## Begin

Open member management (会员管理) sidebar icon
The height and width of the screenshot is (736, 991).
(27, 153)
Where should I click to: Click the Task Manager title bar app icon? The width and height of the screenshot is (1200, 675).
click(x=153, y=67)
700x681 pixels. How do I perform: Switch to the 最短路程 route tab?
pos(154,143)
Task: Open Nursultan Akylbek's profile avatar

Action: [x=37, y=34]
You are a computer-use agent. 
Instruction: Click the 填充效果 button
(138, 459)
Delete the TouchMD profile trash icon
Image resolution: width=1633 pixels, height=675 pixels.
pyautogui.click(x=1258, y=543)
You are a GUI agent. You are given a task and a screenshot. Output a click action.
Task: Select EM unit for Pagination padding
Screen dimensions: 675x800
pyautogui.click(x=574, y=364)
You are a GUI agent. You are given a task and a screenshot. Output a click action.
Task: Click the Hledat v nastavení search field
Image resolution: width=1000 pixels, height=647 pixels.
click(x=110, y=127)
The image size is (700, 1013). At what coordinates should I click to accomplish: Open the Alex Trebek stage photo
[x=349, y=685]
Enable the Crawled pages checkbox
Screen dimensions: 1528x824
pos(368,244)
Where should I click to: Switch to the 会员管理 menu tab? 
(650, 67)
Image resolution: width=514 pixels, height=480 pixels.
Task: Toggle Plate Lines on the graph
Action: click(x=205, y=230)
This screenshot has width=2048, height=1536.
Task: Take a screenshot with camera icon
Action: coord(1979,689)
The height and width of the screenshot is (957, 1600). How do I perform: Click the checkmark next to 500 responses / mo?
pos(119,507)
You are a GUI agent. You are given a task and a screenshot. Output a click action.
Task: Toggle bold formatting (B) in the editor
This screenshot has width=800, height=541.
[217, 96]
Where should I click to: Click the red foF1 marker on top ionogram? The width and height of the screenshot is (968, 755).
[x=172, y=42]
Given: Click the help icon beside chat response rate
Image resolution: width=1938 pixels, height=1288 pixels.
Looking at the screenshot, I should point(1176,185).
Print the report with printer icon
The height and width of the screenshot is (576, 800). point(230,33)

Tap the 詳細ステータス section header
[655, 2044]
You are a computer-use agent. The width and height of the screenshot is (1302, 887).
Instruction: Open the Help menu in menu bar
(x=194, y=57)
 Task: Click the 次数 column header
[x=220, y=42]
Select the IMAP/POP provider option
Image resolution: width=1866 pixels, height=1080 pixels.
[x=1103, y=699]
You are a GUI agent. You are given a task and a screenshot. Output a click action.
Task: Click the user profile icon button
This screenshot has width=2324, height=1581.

## End

> _Problem to work on_
Please reproduce every line above word for word, keeping each one as it stands.

> _Exercise result_
Open member management (会员管理) sidebar icon
The height and width of the screenshot is (736, 991).
(27, 153)
Where should I click to: Click the Task Manager title bar app icon? The width and height of the screenshot is (1200, 675).
click(x=153, y=67)
700x681 pixels. How do I perform: Switch to the 最短路程 route tab?
pos(154,143)
Task: Open Nursultan Akylbek's profile avatar

Action: [x=37, y=34]
You are a computer-use agent. 
Instruction: Click the 填充效果 button
(138, 459)
Delete the TouchMD profile trash icon
Image resolution: width=1633 pixels, height=675 pixels.
pyautogui.click(x=1258, y=543)
You are a GUI agent. You are given a task and a screenshot. Output a click action.
Task: Select EM unit for Pagination padding
Screen dimensions: 675x800
pyautogui.click(x=574, y=364)
You are a GUI agent. You are given a task and a screenshot. Output a click action.
Task: Click the Hledat v nastavení search field
Image resolution: width=1000 pixels, height=647 pixels.
click(x=110, y=127)
The image size is (700, 1013). At what coordinates should I click to accomplish: Open the Alex Trebek stage photo
[x=349, y=685]
Enable the Crawled pages checkbox
Screen dimensions: 1528x824
pos(368,244)
Where should I click to: Switch to the 会员管理 menu tab? 
(650, 67)
Image resolution: width=514 pixels, height=480 pixels.
Task: Toggle Plate Lines on the graph
Action: click(x=205, y=230)
This screenshot has width=2048, height=1536.
Task: Take a screenshot with camera icon
Action: coord(1979,689)
The height and width of the screenshot is (957, 1600). How do I perform: Click the checkmark next to 500 responses / mo?
pos(119,507)
You are a GUI agent. You are given a task and a screenshot. Output a click action.
Task: Toggle bold formatting (B) in the editor
This screenshot has width=800, height=541.
[217, 96]
Where should I click to: Click the red foF1 marker on top ionogram? The width and height of the screenshot is (968, 755).
[x=172, y=42]
Given: Click the help icon beside chat response rate
Image resolution: width=1938 pixels, height=1288 pixels.
Looking at the screenshot, I should point(1176,185).
Print the report with printer icon
The height and width of the screenshot is (576, 800). point(230,33)

Tap the 詳細ステータス section header
[655, 2044]
You are a computer-use agent. The width and height of the screenshot is (1302, 887).
Instruction: Open the Help menu in menu bar
(x=194, y=57)
 Task: Click the 次数 column header
[x=220, y=42]
Select the IMAP/POP provider option
Image resolution: width=1866 pixels, height=1080 pixels.
[x=1103, y=699]
You are a GUI agent. You are given a task and a screenshot. Output a click action.
Task: Click the user profile icon button
This screenshot has width=2324, height=1581.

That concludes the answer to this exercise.